Biologists have discovered a White Shark Café

Bleary-eyed humans flock to Starbucks and Tim Hortons when they need that next “hit” to keep them going; great white sharks dive to the remote Pacific. At least that’s what scientists are theorizing as the reason why so many sharks are frequenting a secret layer of the ocean now dubbed the White Shark Café: they can’t resist the newly discovered marine life snacks on the menu there.

Biologists realized a few years ago that great whites were breaking migration patterns and seeking out a specific stretch of Pacific Ocean each December, swarming a spot roughly twice the size of England located between Baja, Calif. and Hawaii. The area is one of the deepest, darkest spots in the ocean and was believed to be barren, but new research indicates it’s actually a hot zone that’s flowing with marine life.
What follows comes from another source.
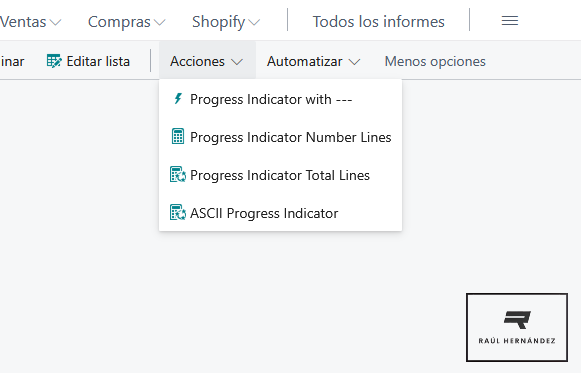
Task: Choose Progress Indicator Total Lines
Action: coord(280,175)
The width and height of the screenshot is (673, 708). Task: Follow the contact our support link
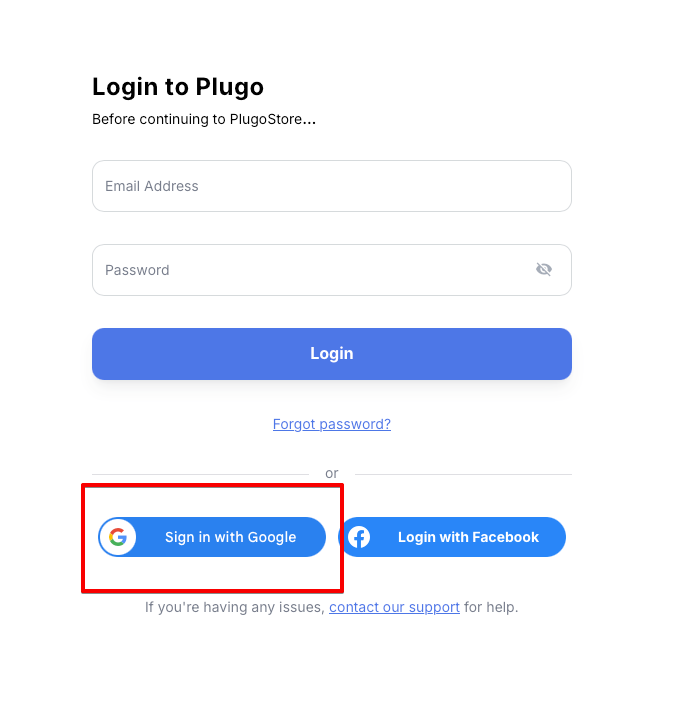(394, 607)
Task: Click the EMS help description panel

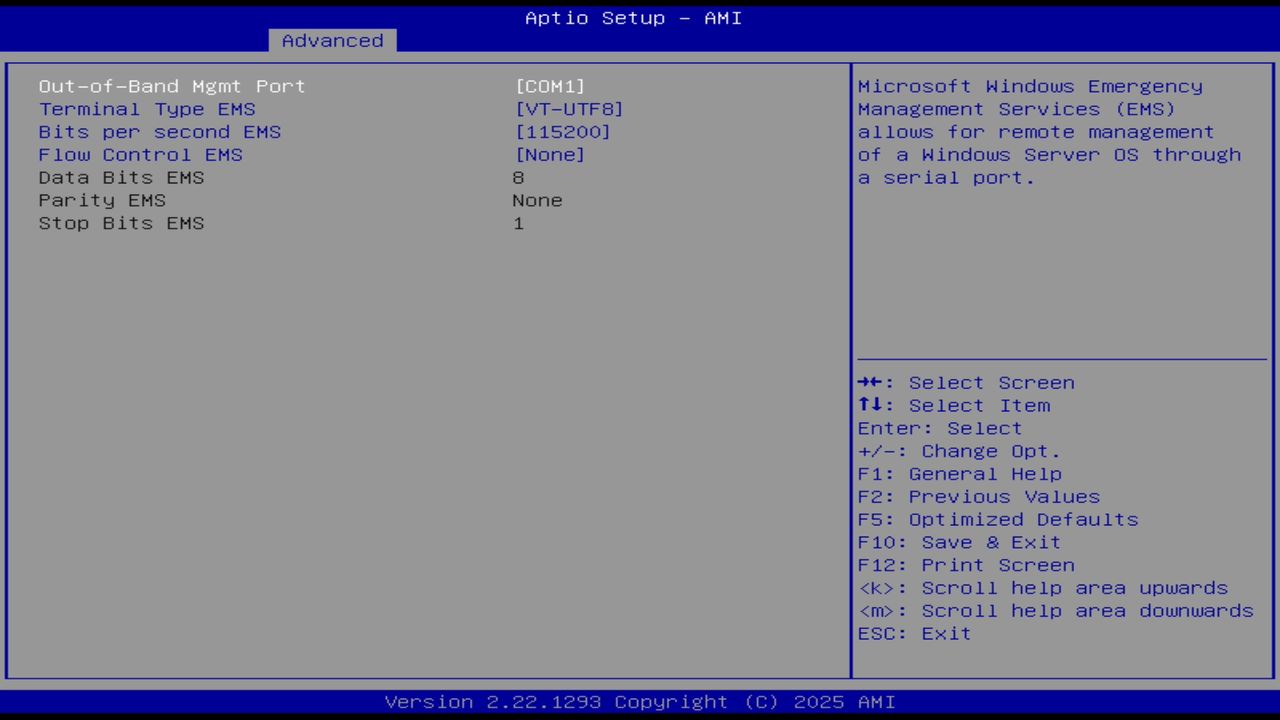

Scientists from Stanford University and the Monterey Bay Aquarium teamed up to monitor great whites in order to understand why they spend a month each year migrating towards the café, and to uncover what it is they actually all do there. So they tagged animals with high-tech satellite monitoring devices and followed them out on a research vessel equipped with a remotely operated submarine and drones. As the sharks swam towards the café they made 3,000-feet dives, which surprised scientists since the fish usually can’t stay warm enough to digest food at that depth. Further research indicates they actually use warm circular currents to go lower, and warm currents is an indication the animals are following food sources.

Once researchers knew where to look, they discovered the white shark café is actually chockful of tantalizing shark “treats” like squid, bioluminescent lantern fish and other adaptable species that migrate up and down in what scientists call one of the largest animal migrations on Earth.

“The story of the white shark tells you that this area is vitally important in ways we never knew about,” Salvador Jorgensen, a research scientist for the Monterey Bay Aquarium and one of the expedition’s leaders told the San Francisco Chronicle. “They are telling us this incredible story about the mid-water, and there is this whole secret life that we need to know about.”

With more research into the life inhabiting this newly discovered hot zone, scientists are hopeful for more biomedical and environmental breakthroughs involving climate change and carbon dioxide emissions.

Meanwhile, the research is still out on whether the hypothesis—that great whites are indeed infiltrating the café for delicious snacks—is true. A less likely explanation is that the sharks are preying on other large marine animals (like bigeye-tuna or blue and mako sharks) that are also feeding in the area, but scientists say that’s not likely. They’re hoping to know more soon as the trackers surface, but the data they’ve uncovered so far is pretty promising in terms of understanding more about these feared predators.

“We now have a gold mine of data. We have doubled the current 20-year data set on white shark diving behaviours and environmental preferences in just three weeks,” researchers told the Chronicle. This “will help us better understand the persistence of this unique environment and why it attracts such large predators.”